§ DIRECTIONS:
From the records below, output exactly the lines running from the line containing "At what coordinates should I click to accomplish: Click the Roof" through the line containing "Task: Click the End of Day icon", and no others.

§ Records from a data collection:
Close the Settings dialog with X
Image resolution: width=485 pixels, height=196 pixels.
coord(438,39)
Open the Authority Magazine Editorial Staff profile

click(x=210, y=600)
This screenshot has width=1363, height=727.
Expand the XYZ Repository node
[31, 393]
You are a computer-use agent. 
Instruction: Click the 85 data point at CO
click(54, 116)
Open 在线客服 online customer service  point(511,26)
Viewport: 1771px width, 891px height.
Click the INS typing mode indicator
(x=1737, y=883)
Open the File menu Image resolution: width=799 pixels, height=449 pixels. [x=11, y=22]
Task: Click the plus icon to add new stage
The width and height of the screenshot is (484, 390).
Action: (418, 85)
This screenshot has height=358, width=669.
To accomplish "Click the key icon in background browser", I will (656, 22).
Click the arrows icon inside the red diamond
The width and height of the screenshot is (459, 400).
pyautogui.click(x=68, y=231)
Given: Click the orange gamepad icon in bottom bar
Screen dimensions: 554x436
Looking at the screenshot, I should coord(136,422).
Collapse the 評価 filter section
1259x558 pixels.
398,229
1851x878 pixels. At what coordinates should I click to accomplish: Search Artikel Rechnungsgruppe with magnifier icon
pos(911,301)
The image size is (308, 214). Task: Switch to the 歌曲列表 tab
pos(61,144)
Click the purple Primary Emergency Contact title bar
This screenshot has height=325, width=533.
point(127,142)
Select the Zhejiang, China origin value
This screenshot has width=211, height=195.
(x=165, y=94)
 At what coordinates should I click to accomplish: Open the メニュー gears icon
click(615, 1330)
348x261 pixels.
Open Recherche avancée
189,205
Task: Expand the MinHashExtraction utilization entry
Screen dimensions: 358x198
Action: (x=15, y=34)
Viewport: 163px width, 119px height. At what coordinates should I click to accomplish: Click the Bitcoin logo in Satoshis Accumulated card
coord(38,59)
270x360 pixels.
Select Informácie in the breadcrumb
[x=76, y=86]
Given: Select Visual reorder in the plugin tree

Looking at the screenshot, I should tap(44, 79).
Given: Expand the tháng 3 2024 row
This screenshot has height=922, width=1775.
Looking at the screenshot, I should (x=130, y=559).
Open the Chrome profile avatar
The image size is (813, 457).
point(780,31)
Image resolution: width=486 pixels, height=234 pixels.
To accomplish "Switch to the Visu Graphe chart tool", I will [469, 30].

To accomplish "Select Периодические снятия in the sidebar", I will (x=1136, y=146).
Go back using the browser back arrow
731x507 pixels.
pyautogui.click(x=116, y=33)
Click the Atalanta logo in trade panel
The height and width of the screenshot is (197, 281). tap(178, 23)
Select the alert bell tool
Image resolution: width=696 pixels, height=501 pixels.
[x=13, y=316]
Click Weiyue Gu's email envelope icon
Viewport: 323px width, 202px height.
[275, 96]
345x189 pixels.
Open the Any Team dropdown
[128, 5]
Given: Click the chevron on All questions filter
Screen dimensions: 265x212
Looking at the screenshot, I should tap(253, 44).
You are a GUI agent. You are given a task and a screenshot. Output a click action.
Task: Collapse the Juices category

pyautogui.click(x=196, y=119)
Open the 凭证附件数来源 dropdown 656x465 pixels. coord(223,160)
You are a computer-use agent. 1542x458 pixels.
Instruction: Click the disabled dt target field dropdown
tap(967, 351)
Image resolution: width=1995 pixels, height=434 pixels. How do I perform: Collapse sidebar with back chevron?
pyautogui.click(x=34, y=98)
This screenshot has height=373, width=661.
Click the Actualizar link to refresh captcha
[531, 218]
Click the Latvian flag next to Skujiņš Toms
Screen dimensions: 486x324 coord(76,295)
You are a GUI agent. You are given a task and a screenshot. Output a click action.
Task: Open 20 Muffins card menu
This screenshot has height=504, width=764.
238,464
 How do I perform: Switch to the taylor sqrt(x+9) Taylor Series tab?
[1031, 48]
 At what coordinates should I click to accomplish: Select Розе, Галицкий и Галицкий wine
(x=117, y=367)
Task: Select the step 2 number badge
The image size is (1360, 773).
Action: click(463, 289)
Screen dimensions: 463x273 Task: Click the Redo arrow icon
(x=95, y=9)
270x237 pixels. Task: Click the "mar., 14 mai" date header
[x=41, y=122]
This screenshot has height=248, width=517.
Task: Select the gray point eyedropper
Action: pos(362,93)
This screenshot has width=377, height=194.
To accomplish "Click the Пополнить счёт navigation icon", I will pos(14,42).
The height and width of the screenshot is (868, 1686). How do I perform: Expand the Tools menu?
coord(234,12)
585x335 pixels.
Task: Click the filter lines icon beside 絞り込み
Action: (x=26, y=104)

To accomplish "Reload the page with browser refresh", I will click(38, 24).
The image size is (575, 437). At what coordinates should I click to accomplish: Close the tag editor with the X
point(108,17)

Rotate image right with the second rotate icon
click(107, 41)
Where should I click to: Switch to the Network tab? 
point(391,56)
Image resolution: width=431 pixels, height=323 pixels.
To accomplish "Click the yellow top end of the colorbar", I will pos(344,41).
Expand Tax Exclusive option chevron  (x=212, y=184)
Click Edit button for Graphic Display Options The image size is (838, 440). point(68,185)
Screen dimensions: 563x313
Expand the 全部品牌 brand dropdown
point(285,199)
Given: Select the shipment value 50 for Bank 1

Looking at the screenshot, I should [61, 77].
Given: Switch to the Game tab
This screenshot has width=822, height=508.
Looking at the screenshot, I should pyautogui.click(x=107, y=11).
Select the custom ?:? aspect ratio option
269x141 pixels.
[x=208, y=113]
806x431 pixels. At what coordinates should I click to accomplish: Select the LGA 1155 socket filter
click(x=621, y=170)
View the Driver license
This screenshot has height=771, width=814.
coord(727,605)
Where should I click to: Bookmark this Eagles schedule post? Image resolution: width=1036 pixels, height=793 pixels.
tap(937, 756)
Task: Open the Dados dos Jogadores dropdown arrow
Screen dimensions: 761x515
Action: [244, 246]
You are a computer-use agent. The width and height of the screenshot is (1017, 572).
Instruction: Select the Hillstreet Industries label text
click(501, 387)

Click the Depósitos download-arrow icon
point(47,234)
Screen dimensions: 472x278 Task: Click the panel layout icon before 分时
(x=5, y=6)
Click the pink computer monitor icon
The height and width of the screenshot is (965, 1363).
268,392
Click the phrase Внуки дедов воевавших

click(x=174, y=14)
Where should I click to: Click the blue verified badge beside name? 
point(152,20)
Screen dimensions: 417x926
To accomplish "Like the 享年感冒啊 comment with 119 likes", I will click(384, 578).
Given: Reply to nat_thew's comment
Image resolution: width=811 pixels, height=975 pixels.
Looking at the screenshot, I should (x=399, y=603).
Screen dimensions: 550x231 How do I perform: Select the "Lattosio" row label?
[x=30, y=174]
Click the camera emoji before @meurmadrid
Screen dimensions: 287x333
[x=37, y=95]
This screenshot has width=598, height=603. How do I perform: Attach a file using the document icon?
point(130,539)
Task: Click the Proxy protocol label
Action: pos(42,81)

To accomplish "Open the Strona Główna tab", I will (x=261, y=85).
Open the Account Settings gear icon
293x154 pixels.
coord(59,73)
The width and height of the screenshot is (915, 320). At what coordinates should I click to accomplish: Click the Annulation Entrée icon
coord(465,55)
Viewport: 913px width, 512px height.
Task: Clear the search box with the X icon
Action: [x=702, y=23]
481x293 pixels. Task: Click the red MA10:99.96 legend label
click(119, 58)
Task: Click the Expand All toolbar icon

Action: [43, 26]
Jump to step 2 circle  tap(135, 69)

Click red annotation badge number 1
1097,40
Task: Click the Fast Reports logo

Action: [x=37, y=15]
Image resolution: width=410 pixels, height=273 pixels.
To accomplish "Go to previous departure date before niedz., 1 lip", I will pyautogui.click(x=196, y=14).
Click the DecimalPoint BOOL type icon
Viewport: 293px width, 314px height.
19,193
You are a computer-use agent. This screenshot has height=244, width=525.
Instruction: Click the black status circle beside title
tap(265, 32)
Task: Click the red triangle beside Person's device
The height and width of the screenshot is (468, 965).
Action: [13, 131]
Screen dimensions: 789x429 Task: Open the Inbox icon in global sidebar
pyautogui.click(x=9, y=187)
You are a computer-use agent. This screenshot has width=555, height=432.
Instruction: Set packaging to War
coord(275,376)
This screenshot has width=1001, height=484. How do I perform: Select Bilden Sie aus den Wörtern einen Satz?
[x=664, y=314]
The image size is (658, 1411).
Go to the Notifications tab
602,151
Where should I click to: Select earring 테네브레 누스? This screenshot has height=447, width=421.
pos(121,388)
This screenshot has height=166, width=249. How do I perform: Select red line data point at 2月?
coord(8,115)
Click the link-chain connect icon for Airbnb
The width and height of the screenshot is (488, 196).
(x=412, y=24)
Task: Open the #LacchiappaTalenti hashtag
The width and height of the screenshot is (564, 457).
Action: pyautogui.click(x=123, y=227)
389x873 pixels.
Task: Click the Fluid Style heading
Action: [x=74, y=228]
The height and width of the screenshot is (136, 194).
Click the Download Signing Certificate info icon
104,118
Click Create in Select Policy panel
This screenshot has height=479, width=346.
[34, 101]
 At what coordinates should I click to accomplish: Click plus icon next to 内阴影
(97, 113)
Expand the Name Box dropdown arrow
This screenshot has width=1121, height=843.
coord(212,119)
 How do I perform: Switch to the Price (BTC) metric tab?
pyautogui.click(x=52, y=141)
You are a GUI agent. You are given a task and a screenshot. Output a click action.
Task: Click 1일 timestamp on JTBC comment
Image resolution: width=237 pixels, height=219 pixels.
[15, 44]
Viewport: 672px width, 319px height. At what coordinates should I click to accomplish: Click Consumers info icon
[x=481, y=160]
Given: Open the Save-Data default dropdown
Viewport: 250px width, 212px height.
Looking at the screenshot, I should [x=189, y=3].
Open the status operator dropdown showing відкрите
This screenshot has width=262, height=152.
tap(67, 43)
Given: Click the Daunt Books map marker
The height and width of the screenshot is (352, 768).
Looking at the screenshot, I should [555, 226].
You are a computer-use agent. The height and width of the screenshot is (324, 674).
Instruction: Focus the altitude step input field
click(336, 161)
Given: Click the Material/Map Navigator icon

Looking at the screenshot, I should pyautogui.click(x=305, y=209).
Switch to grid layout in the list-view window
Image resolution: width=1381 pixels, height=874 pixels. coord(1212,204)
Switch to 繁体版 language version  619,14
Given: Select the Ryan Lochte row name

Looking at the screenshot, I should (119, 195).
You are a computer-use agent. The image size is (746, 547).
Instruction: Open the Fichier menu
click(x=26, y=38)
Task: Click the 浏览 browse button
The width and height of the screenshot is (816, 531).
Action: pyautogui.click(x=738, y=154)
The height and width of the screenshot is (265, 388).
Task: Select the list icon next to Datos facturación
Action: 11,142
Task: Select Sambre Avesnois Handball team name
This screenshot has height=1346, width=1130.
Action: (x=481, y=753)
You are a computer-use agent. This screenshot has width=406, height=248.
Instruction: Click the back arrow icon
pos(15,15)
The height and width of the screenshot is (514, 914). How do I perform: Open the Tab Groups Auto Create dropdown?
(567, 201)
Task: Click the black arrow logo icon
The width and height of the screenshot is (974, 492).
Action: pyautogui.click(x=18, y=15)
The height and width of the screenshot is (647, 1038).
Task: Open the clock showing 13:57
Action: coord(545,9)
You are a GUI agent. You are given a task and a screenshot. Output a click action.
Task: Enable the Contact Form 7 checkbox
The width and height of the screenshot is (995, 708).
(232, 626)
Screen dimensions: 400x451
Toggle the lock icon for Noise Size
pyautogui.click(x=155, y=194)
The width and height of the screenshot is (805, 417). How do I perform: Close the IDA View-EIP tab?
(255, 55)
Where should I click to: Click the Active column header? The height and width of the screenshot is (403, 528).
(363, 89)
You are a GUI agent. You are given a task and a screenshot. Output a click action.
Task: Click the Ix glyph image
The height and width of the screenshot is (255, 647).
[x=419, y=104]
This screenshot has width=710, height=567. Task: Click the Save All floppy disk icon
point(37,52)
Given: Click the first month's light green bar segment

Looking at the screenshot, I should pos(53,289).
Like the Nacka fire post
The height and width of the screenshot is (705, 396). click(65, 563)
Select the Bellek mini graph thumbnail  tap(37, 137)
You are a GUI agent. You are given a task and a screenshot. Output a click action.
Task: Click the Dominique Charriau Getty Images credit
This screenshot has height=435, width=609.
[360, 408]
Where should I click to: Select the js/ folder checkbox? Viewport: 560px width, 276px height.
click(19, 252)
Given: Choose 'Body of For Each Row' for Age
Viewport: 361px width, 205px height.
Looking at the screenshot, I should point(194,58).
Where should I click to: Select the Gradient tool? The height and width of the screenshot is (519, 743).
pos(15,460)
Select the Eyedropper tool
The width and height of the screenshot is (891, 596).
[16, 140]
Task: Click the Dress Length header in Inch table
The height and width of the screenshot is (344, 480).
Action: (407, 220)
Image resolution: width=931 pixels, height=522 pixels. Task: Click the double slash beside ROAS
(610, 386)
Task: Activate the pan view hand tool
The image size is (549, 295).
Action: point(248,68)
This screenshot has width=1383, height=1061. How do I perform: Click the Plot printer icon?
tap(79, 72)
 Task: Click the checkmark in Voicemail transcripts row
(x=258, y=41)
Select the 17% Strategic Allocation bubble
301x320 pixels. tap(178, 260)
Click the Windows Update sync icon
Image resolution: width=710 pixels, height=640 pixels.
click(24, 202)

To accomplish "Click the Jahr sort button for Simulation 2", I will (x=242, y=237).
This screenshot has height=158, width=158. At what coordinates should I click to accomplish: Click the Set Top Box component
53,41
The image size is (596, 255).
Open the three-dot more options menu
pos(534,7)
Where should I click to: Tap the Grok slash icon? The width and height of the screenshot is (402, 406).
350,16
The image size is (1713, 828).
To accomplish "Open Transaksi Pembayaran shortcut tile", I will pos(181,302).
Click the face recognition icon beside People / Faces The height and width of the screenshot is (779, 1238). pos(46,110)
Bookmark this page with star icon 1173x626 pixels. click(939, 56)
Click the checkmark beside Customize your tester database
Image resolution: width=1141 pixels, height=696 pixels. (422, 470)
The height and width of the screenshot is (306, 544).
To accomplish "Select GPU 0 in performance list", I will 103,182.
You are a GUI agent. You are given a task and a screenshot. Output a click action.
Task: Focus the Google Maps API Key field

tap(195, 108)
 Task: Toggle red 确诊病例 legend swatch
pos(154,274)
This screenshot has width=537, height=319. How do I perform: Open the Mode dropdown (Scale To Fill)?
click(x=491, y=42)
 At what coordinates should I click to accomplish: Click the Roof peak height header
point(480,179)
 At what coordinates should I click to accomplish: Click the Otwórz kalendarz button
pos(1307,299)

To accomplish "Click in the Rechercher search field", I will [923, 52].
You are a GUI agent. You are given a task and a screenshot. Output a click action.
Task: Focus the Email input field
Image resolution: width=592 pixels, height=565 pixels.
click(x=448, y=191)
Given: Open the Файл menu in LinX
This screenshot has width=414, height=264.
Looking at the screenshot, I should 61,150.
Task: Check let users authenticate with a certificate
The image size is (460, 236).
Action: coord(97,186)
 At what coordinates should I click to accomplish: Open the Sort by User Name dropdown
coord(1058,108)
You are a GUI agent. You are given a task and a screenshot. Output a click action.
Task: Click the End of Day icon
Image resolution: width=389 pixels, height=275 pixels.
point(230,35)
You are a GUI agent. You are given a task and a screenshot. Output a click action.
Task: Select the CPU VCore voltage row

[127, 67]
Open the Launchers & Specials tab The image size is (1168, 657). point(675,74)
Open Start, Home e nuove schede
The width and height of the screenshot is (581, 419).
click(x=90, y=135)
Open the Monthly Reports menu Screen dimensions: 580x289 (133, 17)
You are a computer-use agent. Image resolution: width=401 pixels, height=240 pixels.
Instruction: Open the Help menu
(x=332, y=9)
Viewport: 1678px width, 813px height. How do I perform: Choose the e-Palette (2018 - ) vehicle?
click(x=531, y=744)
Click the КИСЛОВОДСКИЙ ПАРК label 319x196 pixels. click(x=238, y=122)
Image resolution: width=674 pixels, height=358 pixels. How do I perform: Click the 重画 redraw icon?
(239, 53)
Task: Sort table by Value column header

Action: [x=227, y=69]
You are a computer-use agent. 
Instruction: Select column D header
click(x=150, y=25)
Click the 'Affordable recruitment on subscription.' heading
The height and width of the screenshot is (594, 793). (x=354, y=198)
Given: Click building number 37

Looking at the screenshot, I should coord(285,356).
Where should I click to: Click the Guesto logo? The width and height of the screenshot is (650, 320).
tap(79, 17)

§ RESPONSE TO THIS TASK:
 At what coordinates should I click to accomplish: Click the Roof peak height header
point(480,179)
 At what coordinates should I click to accomplish: Click the Otwórz kalendarz button
pos(1307,299)

To accomplish "Click in the Rechercher search field", I will [923, 52].
You are a GUI agent. You are given a task and a screenshot. Output a click action.
Task: Focus the Email input field
Image resolution: width=592 pixels, height=565 pixels.
click(x=448, y=191)
Given: Open the Файл menu in LinX
This screenshot has width=414, height=264.
Looking at the screenshot, I should 61,150.
Task: Check let users authenticate with a certificate
The image size is (460, 236).
Action: coord(97,186)
 At what coordinates should I click to accomplish: Open the Sort by User Name dropdown
coord(1058,108)
You are a GUI agent. You are given a task and a screenshot. Output a click action.
Task: Click the End of Day icon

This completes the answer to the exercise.